_DATA SECTION:_
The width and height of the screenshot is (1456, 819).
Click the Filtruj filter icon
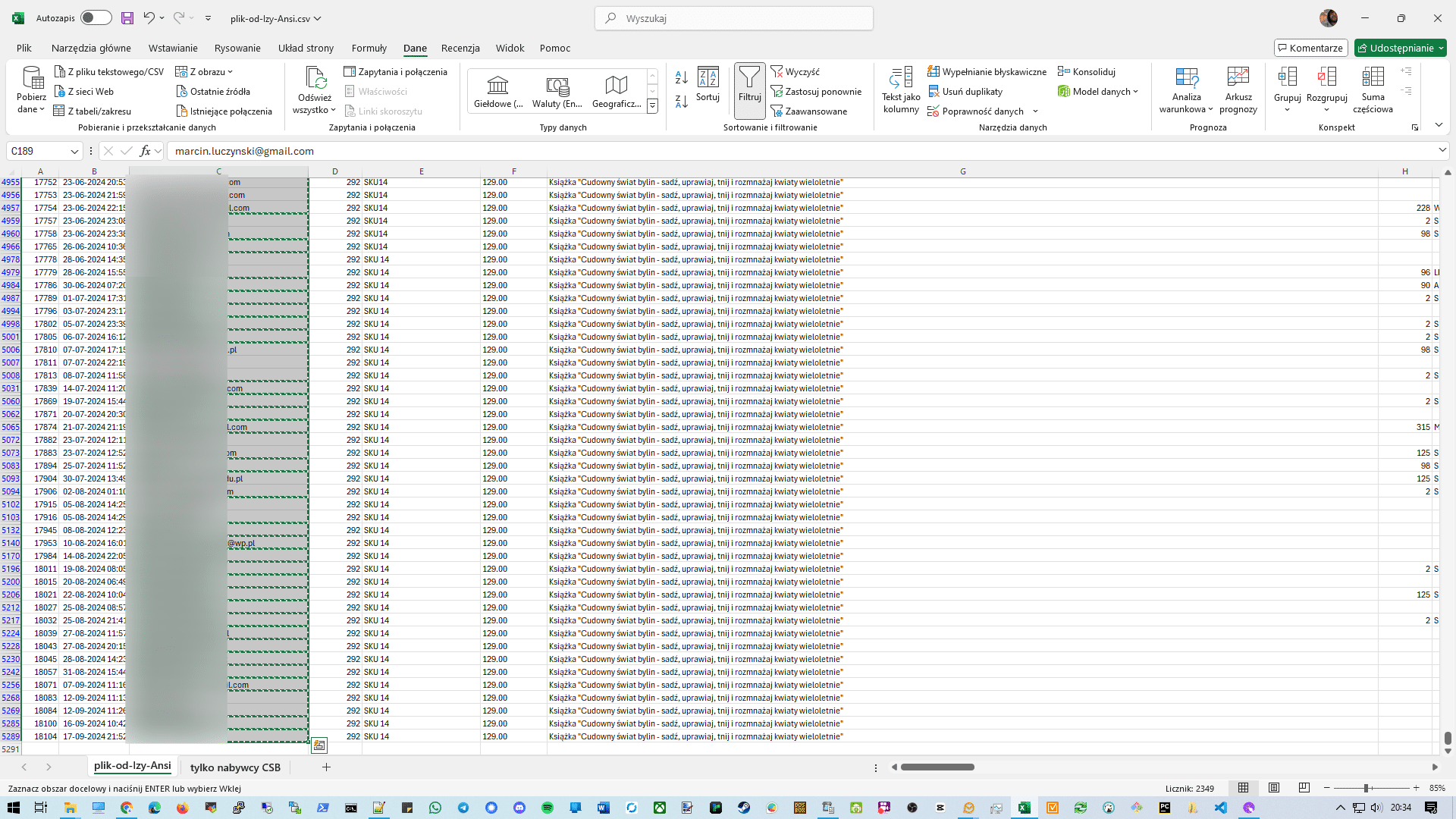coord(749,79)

==

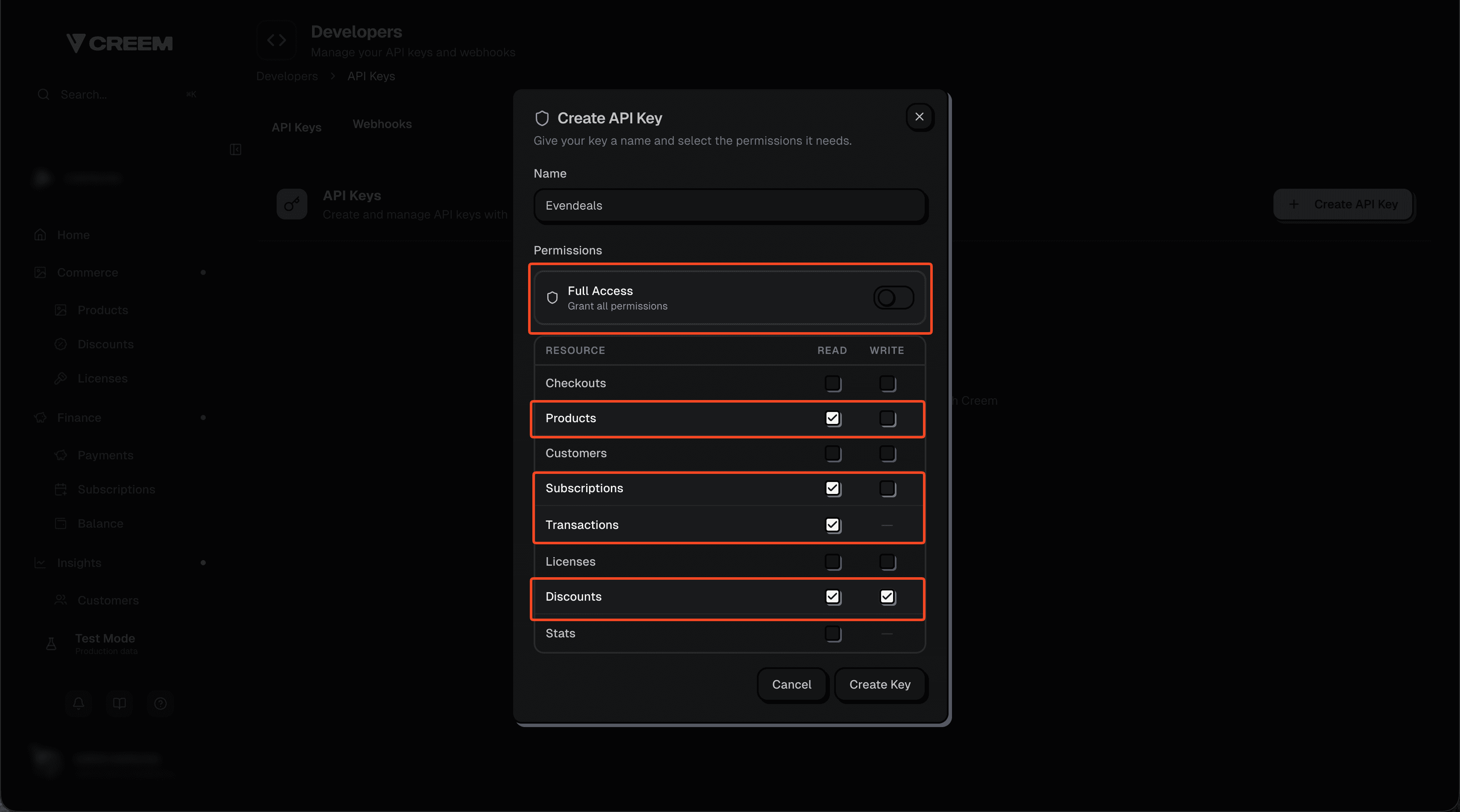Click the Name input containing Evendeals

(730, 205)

==

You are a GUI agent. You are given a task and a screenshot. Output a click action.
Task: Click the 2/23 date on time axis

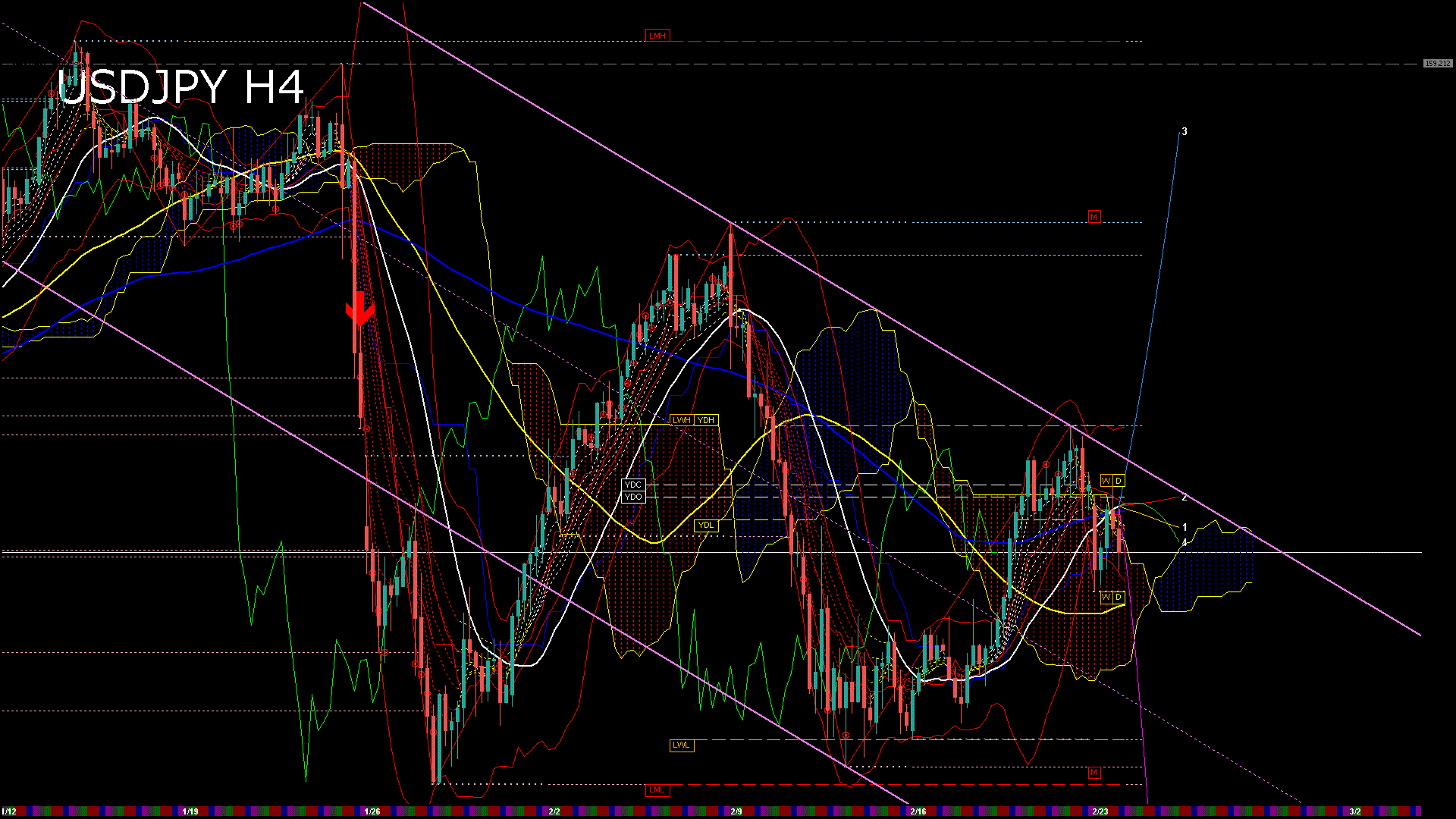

_EXERCISE AIM:_ Collect every line above that contains the word "screenshot".

_WRITTEN SOLUTION:_
The width and height of the screenshot is (1456, 819).
You are a GUI agent. You are given a task and a screenshot. Output a click action.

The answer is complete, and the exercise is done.